[Stored records]
..........
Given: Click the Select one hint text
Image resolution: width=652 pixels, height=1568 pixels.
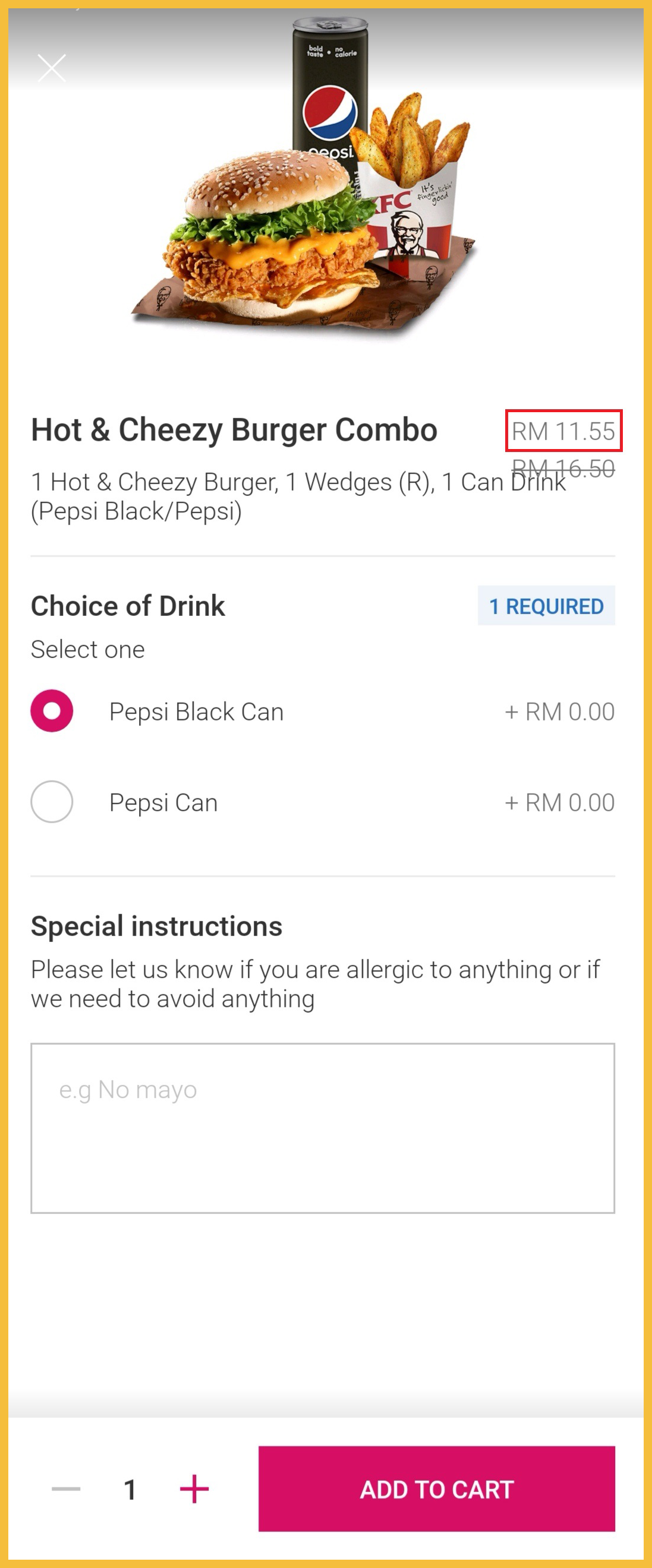Looking at the screenshot, I should (x=88, y=650).
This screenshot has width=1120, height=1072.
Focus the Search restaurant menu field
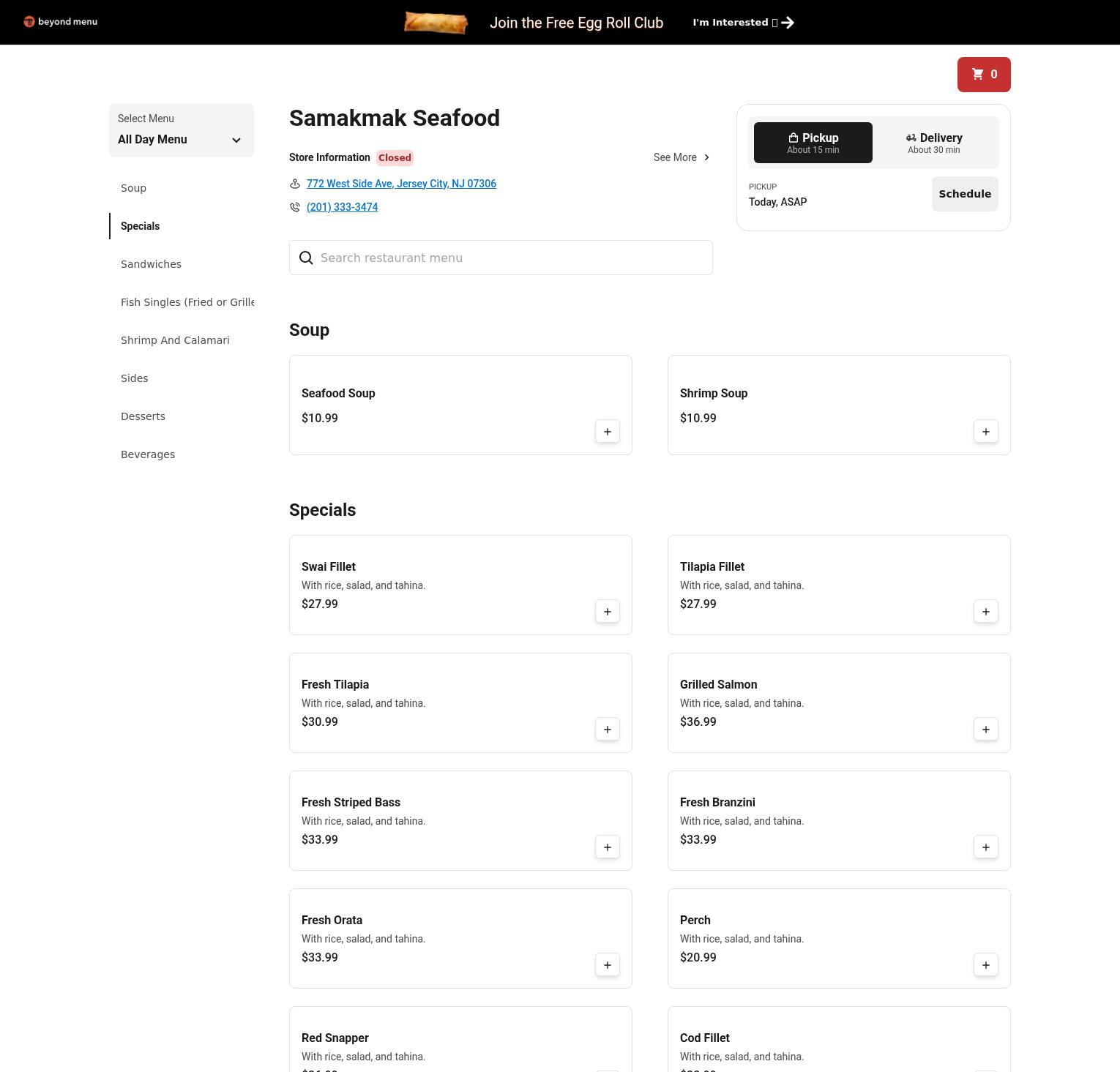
..........
**YOUR TASK:** Set down, word for word, the line that holds "This screenshot has width=1120, height=1072." and all lines after it to the end of the entries above, but not the pictures.

**THE ANSWER:**
This screenshot has width=1120, height=1072.
Focus the Search restaurant menu field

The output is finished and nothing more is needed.